Slylock Fox-Slylock will be doing nothing. It will be Max risking his life to tie balloons to the robot.
RMMD-“So that’s a no on coming over for Christmas then?”
MW-As somebody somewhere yesterday pointed out one of the former mean girls went from ambiguously brown to snow white.
FC-“How long do you think PJ is going to keep rolling like that?”
Dustin-“Men pay me to go out on dates with them,” Meg says.
Either the perspective was too much work to figure out in a daily gag strip or Sarge and Beetle were subjected to gigantification experiments by the army, and I can’t see a cartoonist phoning it in.
MW: If Moy can drag out an inane phone conversation for most of the week, then she can drag out Olive getting her undeserved accolades from Little Orphan Knockoff and Cafe Latte (Spicy Latina has been whitewashed with the brush of friendship).
RMMD: One brother went on to become a moderately successful roots country singer. The other went on to become a notorious outlaw landscaper. They next meet on the gallows where Cody, moonlighting as an executioner, places the noose around his brother’s neck. “I should not have rejected you all those years ago!!” bawls Jonah.
Wikipedia entry for Truck’s biggest hit: My brother, My foe [citation needed]
BB: They can’t show birds in this comic strip! What do you think this is?!? Shoe?!?
Marvin: He does look like he’s shit himself.
Dustin: Today I learned Dustin has a proboscis. That’s the only way he can drink that orange juice(?) as drawn.
C’shaft: “You know, our only grandson, Mitch? Whose name, Mitch, I’m sure you know, and whom you could infer I was talking about by just saying ‘our grandson’ but who hasn’t appeared in the strip in a long time so the audience might have forgotten he exists altogether so I feel it’s important to give his name, Mitch, in order to bring everyone up to speed on the fact that we have a grandson and his name is Mitch? That grandson, Mitch?”

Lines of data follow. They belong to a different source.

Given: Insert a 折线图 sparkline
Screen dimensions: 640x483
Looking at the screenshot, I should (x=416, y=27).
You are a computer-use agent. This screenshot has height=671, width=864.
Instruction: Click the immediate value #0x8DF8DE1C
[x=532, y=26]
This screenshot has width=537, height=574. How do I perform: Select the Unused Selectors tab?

Also, you cannot convince me that Crankshaft doesn’t look forward to another year of tormenting children. This is his Christmas morning.

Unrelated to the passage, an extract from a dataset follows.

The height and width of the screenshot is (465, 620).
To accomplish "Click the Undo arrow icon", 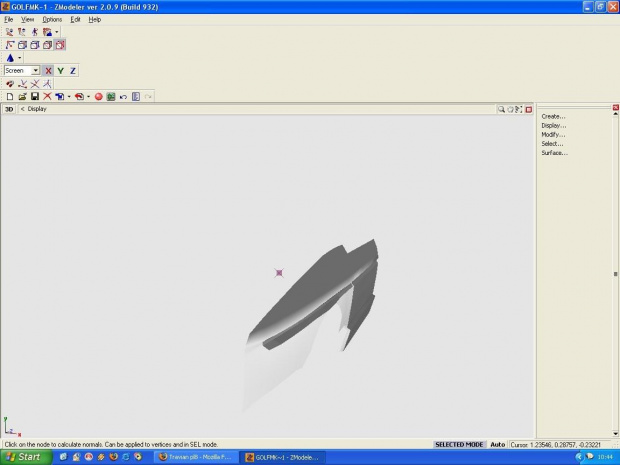I will click(124, 97).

GT: From the look of panel one, I’m guessing what he has in store is some kind of acrobatic routine.
JP: “I was just trying to be polite–either that or I was trying to issue a veiled threat disguised as politeness. Either way the implications have gone over your thick skull, so let’s move on.
MW: Naomi’s Kermit-scrunch face is a perfect depiction of my reaction to this nonsense.
@Liam: Yeah, there’s some unfortunate implications going on here whether or not it was intentional or just the colorist getting lazy. Maria Teresa (using my husband’s aunt as a stand in) is going to give her parents a heart attack when she walks in and calls herself Tiffany.